Your assignment:
Where the data below begins, start duplicating lines exactly, and finish with the line containing "Image resolution: width=868"; add nothing else. Leave the pictures out.

---- Material for the task

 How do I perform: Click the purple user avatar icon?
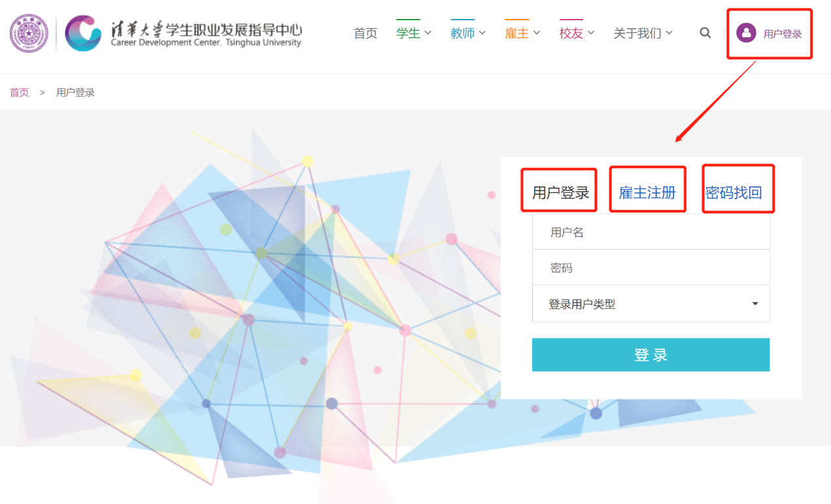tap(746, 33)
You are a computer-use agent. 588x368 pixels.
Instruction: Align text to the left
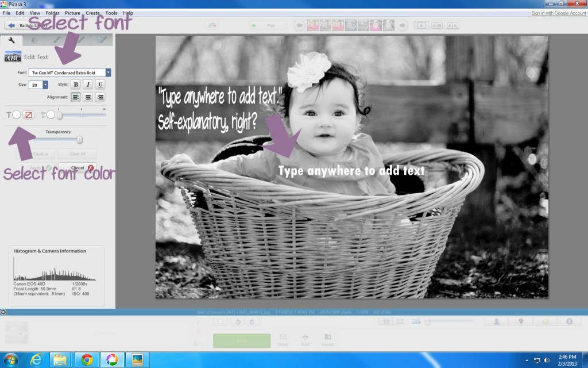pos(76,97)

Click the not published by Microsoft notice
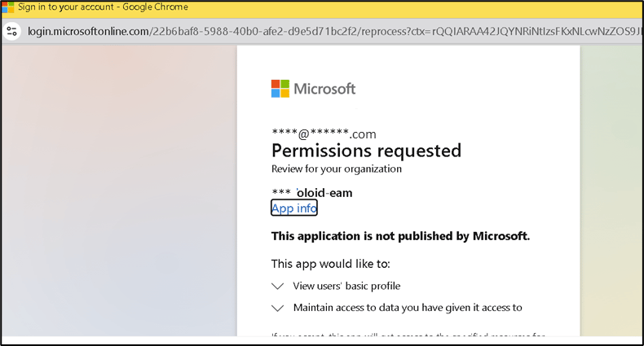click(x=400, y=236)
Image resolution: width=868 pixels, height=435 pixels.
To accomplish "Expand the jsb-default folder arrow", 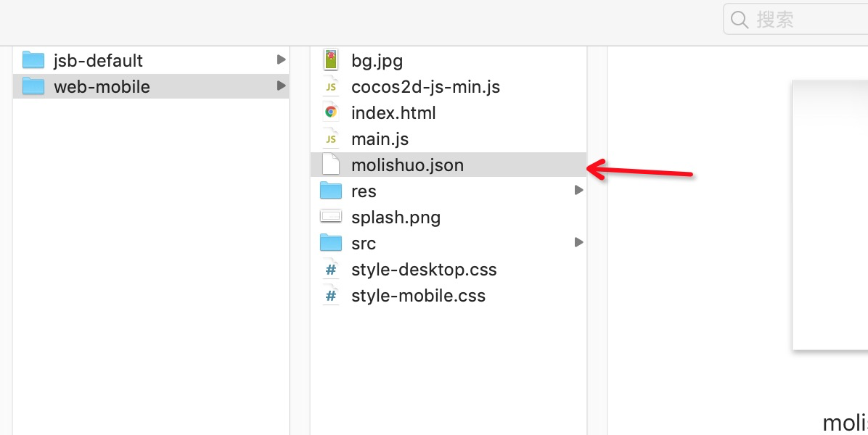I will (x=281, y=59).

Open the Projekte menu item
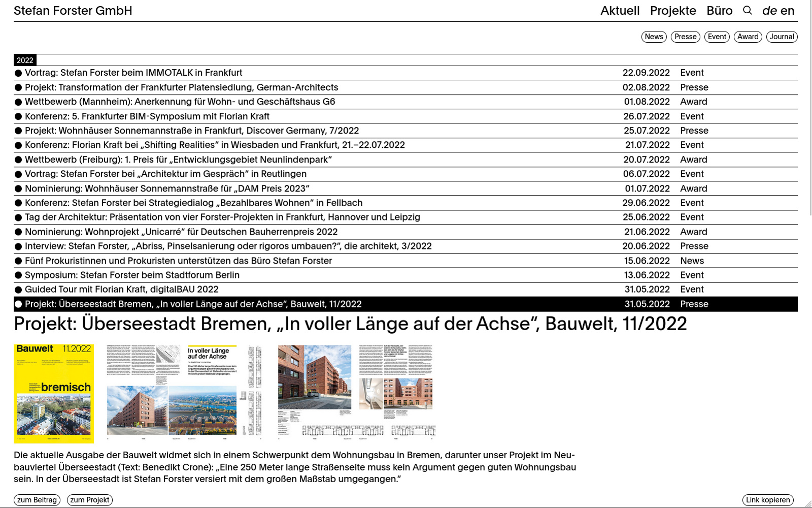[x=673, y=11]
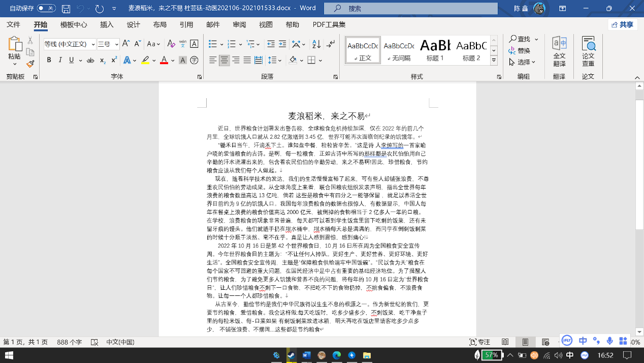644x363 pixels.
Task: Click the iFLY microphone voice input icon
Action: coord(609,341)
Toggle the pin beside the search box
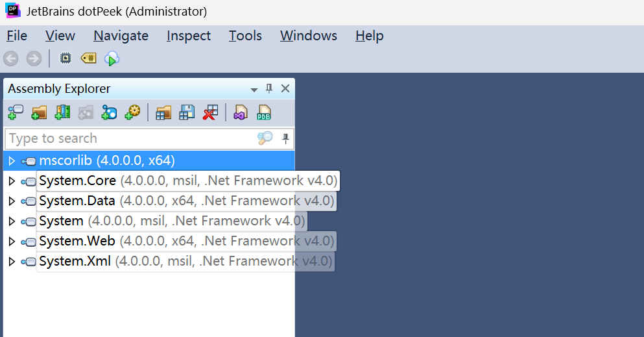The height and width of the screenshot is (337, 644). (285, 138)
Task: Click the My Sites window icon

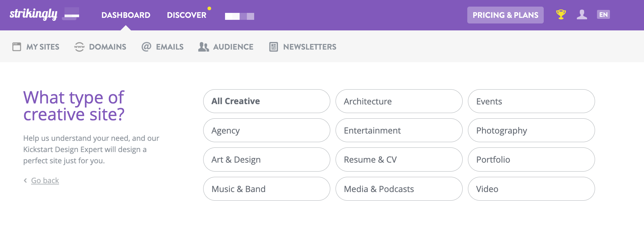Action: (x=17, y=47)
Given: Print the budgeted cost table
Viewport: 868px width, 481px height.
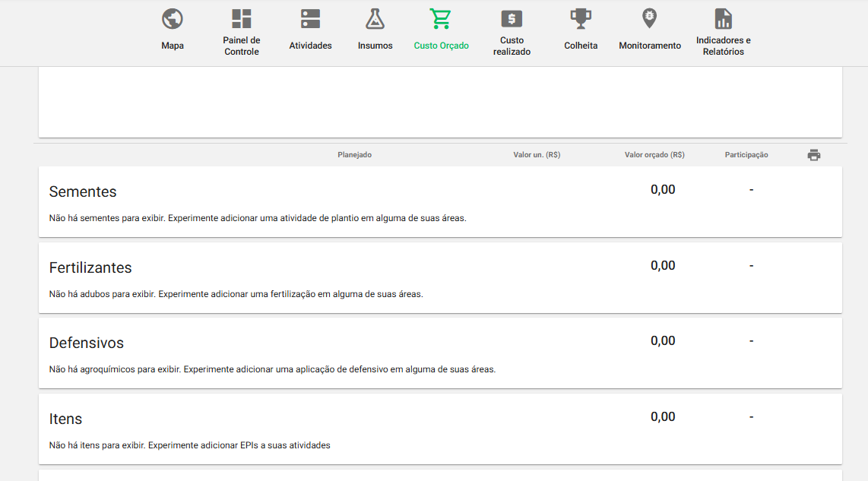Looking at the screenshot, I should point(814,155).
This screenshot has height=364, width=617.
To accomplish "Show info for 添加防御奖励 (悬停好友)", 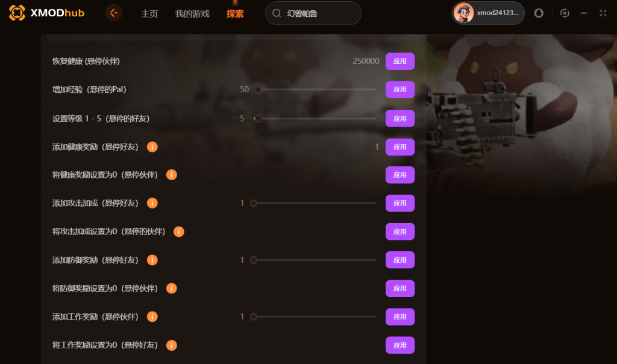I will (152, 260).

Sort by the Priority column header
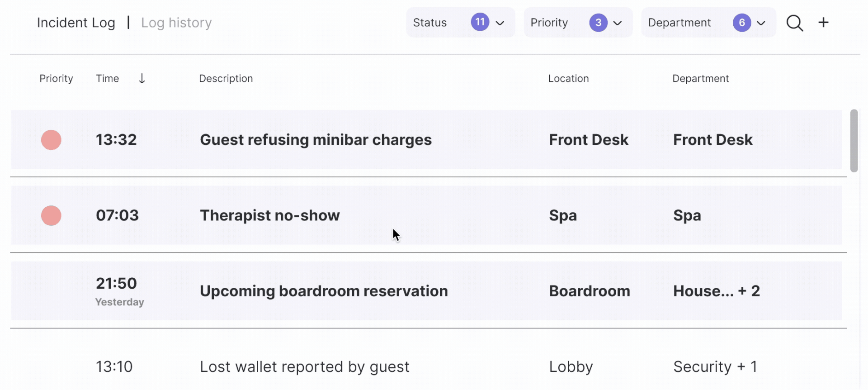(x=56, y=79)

--------

Your solution:
 How do I perform: Click the purple user avatar icon?
tap(746, 33)
You are a computer-use agent. 588x368 pixels.
Instruction: Align text to the left
pos(76,97)

Click the not published by Microsoft notice
click(x=400, y=236)
Image resolution: width=868 pixels, height=435 pixels.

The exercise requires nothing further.